──────── Dataset records ────────

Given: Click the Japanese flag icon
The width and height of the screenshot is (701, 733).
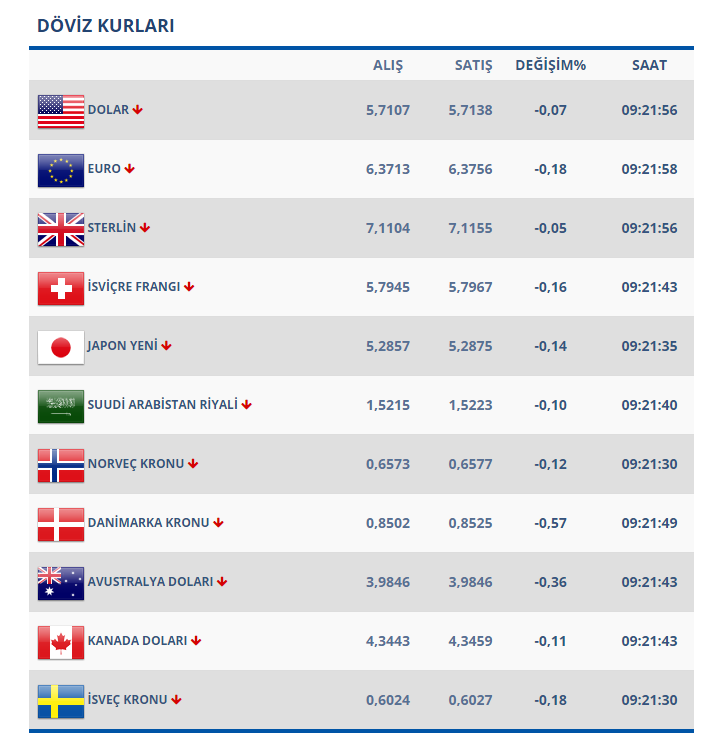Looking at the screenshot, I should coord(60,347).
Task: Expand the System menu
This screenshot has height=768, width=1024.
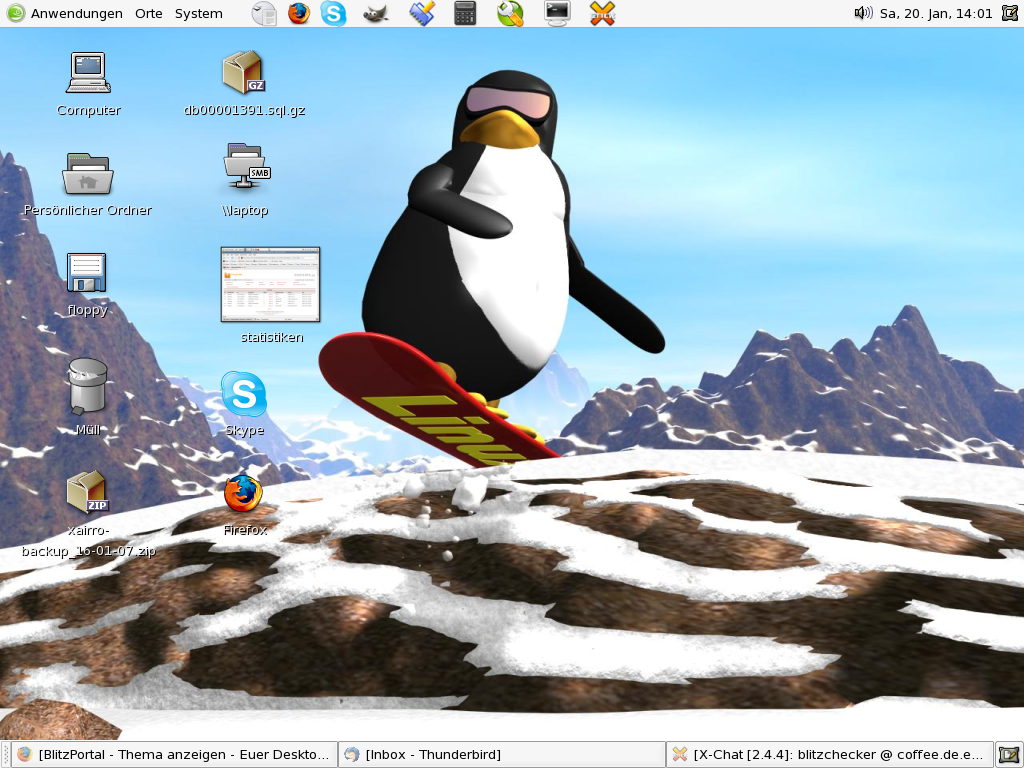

────────
──────── Dataset records ────────

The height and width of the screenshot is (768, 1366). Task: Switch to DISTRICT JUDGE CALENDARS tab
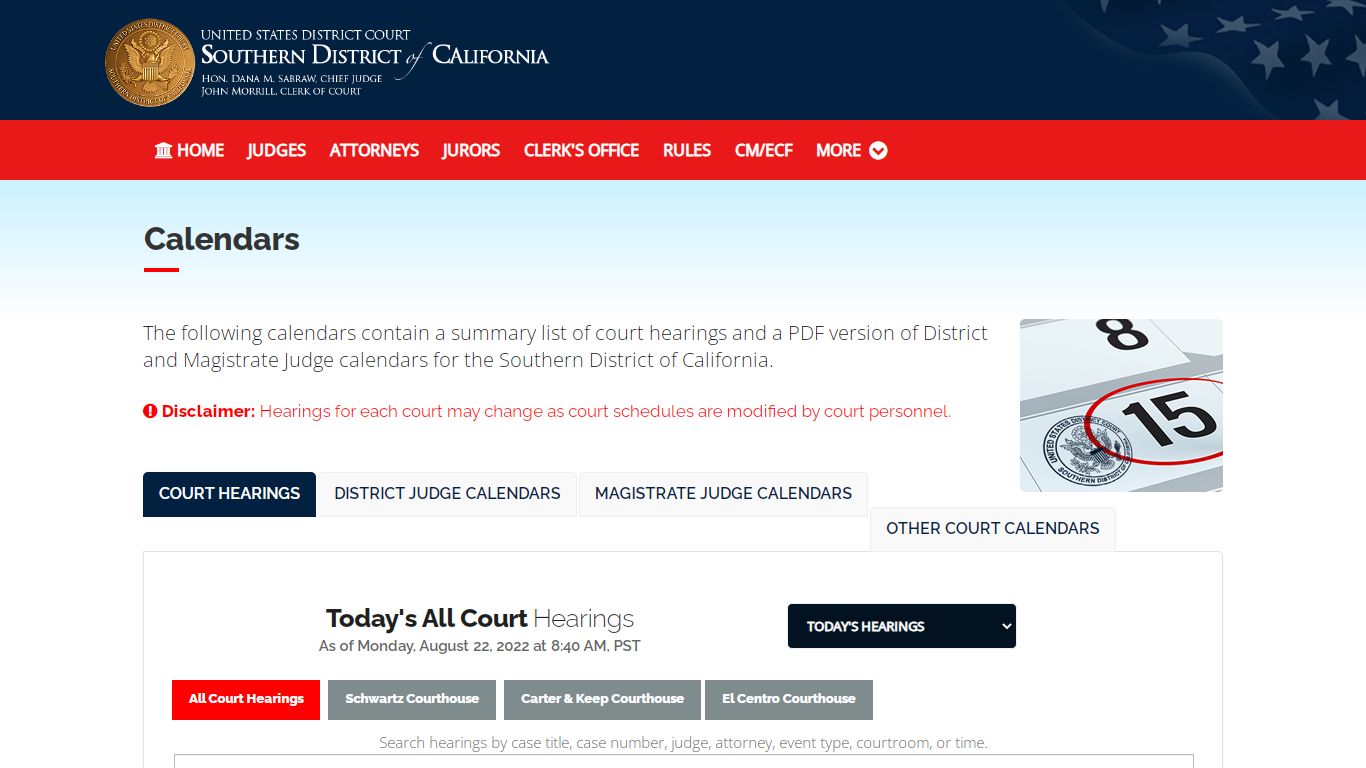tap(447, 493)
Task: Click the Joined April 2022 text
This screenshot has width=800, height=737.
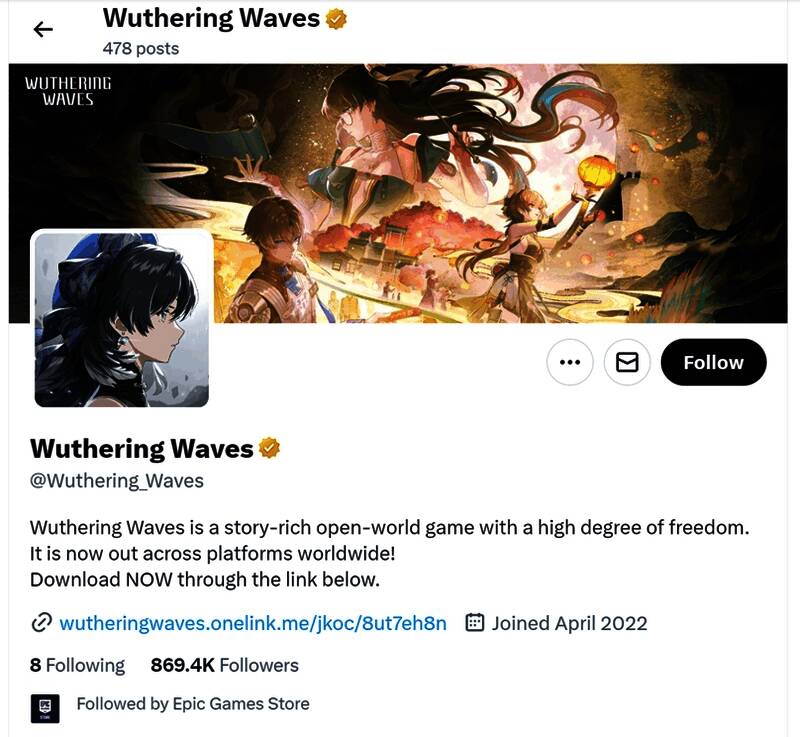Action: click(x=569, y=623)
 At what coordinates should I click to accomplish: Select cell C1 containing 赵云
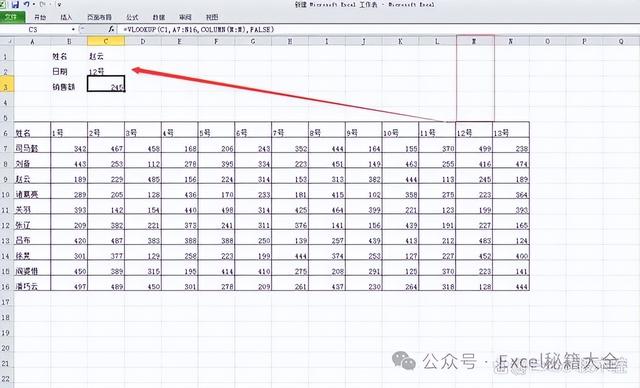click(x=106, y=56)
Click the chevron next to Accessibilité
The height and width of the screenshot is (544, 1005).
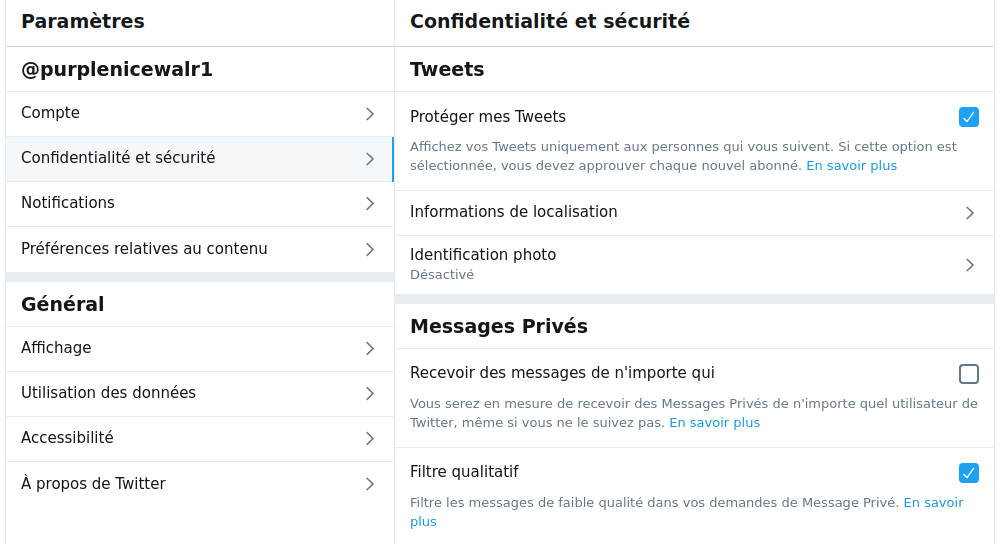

────────

Find the line with "Task: Click the Joined April 2022 text" and the line with "The height and width of the screenshot is (544, 1005)." in the records above. Copy both and all lines between them exactly, without pictures.

Task: Click the Joined April 2022 text
This screenshot has width=800, height=737.
Action: click(x=569, y=623)
 At what coordinates should I click to accomplish: Select cell C1 containing 赵云
click(x=106, y=56)
Click the chevron next to Accessibilité
The height and width of the screenshot is (544, 1005).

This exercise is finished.